Selon le Réseau justice fiscale/Norvège, cependant, des progrès restent à faire. Notamment pour « veiller à ce que les données soient enregistrées, contrôlées et publiées de manière standardisée », selon Sigrid Klæboe Jacobsen. « Nous voulons que les déclarations pays par pays comprennent un éventail plus large de données pour placer les informations fiscales dans leur contexte, et que cela soit étendu à tous les secteurs économiques. »

Les multinationales du secteur de l’énergie ont le pouvoir d’influer sur les normes en matière de transparence.

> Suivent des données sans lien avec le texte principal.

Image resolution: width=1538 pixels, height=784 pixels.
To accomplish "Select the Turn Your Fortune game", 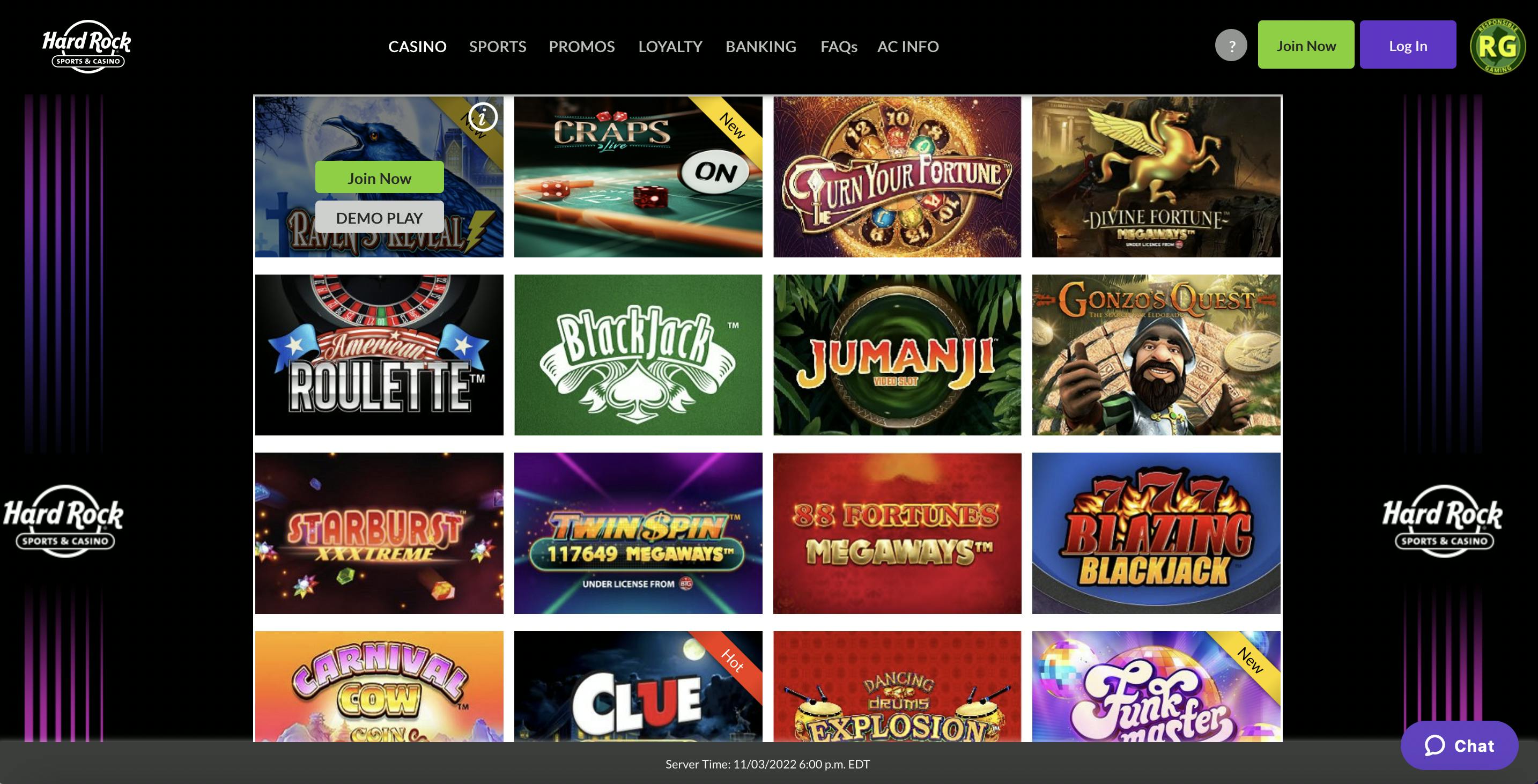I will pyautogui.click(x=897, y=177).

Pour Shell, la pratique émergente de la déclaration pays par pays peut faire avancer le débat mondial sur la transparence fiscale, avec d’autres entreprises, et contribuer ainsi à mettre en place des régimes fiscaux justes, efficaces et stables qui profitent à la société dans son ensemble. 

En plus des informations sur les revenus, les bénéfices ou les pertes, les actifs et les capitaux publics de chaque pays où l’entreprise déclarante mène des activités, les déclarations contiennent des informations sur la présence de l’entreprise dans des juridictions à faible taux d’imposition.